06/05/2022
Ça fait un bail que je le dis 😜
Obligation de résultats et obligation de moyens
Si l’on veut efficacement retrouver l’esprit d’un véritable « service public », il vaut mieux faire évoluer progressivement les outils de mesure des « résultats obtenus » vers des indicateurs sur « les moyens mis en œuvre ». Car il est indéniable que l’obligation de résultats n’a pas de signification en éducation. N’importe quel chef d’établissement sait comment il faut faire pour obtenir de bons résultats : il lui suffit de bien sélectionner les élèves à l’entrée, de décourager habilement les élèves faibles ou moyens, d’exclure les gêneurs, de développer le bachotage intensif. Les « bons résultats » seront inévitablement au rendez-vous… d’autant plus que nous savons bien que les « bons élèves », bien sélectionnés, travaillent finalement assez facilement tout seuls, parviennent à apprendre dans les livres et en s’organisant entre eux, sans que l’influence des enseignants soit, pour eux, vraiment déterminante.

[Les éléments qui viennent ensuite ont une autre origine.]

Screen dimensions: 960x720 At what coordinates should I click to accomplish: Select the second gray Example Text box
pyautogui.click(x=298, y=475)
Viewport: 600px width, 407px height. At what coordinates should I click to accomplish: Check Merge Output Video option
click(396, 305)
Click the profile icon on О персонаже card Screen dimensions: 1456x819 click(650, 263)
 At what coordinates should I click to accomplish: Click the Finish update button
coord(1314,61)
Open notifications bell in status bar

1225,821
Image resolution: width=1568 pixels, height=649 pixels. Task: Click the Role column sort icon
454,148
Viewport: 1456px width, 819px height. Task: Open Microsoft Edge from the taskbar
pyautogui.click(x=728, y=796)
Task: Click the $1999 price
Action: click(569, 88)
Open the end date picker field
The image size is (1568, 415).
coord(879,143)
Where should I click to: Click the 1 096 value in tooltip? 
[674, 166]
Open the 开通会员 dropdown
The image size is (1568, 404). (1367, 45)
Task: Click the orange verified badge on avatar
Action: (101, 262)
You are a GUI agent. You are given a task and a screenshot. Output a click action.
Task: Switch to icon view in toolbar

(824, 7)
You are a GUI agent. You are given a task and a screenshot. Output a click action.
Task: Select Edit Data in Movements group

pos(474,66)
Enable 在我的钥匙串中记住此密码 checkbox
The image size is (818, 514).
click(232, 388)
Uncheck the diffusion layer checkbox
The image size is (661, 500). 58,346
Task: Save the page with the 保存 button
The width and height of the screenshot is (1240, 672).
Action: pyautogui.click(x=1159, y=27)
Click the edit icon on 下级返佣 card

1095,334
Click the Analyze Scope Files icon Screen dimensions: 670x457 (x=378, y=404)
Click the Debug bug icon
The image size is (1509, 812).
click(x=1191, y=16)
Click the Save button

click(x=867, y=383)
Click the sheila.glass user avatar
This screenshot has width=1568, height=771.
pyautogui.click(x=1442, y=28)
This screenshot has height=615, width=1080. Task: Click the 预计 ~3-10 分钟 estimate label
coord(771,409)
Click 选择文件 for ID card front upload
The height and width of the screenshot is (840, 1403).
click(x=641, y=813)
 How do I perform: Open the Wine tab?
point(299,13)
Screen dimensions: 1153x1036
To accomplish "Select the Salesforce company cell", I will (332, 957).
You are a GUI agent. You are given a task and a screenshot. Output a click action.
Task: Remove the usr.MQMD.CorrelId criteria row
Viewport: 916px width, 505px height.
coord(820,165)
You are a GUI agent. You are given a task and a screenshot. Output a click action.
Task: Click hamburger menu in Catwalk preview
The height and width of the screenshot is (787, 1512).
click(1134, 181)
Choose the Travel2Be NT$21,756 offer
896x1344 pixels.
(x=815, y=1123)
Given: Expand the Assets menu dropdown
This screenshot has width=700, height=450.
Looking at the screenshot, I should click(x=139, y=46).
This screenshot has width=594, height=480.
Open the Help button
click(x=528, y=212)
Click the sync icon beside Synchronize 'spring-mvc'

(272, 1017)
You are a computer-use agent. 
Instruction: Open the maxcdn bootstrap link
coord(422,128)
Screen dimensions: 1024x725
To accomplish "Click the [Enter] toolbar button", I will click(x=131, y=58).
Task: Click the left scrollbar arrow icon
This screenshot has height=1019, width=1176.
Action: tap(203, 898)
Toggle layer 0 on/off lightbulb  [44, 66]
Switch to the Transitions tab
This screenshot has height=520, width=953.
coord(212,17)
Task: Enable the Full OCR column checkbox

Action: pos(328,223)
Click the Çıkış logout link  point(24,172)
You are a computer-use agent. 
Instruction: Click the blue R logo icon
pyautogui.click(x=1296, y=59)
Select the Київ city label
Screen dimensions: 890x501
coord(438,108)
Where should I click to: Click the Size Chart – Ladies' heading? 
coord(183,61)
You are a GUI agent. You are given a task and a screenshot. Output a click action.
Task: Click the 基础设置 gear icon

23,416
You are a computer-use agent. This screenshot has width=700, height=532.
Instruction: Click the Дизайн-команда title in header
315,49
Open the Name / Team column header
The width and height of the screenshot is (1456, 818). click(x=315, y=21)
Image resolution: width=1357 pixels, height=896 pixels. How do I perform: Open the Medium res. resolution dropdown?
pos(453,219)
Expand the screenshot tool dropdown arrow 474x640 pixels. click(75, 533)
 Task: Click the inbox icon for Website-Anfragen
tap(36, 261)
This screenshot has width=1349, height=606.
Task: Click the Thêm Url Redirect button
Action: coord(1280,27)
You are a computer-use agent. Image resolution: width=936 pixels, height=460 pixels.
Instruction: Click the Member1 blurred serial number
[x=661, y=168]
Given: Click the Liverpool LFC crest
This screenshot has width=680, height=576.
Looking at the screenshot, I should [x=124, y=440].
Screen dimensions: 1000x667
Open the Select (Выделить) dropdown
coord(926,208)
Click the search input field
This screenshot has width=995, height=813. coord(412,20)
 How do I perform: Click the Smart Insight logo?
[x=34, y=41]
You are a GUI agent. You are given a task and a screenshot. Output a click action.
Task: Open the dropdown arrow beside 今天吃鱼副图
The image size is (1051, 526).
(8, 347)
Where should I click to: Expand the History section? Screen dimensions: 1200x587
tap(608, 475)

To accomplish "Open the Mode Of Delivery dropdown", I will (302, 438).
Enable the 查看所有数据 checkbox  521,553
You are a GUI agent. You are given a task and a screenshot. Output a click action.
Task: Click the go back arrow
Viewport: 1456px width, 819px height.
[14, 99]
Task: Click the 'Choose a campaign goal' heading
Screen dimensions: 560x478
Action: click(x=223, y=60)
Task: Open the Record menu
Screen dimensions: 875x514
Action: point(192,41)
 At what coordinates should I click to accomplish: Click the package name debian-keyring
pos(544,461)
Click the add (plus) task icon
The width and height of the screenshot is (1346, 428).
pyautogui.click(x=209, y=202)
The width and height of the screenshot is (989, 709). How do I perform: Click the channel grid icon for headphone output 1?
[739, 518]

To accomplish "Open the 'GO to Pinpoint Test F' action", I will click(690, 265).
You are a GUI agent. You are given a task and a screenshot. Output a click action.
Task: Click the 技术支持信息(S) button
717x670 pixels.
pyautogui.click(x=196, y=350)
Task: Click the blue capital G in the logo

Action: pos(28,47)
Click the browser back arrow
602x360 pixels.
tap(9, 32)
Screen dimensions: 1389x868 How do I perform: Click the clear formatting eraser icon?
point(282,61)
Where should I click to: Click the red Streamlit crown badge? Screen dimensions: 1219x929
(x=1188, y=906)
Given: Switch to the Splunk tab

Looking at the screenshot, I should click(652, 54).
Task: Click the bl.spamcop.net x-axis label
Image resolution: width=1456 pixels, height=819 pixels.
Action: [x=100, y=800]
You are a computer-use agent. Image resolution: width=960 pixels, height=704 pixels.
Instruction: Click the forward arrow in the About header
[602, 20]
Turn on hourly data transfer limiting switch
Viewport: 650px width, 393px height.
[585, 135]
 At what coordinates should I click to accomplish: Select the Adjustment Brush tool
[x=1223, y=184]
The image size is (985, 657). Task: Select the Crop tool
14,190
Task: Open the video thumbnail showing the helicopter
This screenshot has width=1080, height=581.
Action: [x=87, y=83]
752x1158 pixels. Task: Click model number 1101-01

C’est pour les élèves en difficulté que la qualité de l’enseignement « fait la différence », pas vraiment pour les autres !
Aussi, c’est « l’obligation de moyens » qui doit progressivement être développée ; c’est sur elle que doit porter l’exigence et le contrôle social. Obligation de moyens à l’égard de chaque élève : chacun doit rencontrer assez de sollicitations intellectuelles et culturelles pour lui donner le goût d’apprendre ; chacun doit pouvoir accéder aux ressources documentaires lui permettant de trouver les réponses aux questions qu’il se pose ; chacun doit disposer de l’accompagnement nécessaire pour qu’il puisse évaluer ses progrès et ses difficultés, effectuer les tâches qui lui permettront de se remettre à niveau ou d’approfondir au mieux ce qu’il a appris ; chacun doit disposer des conditions lui permettant de s’exprimer, de tâtonner sans être brimé par ses pairs ; chacun doit pouvoir compter, à cet égard, sur l’autorité d’un maître, autorité qui « autorise », autorise à apprendre, à oser faire ce qu’on ne sait pas encore faire pour savoir le faire.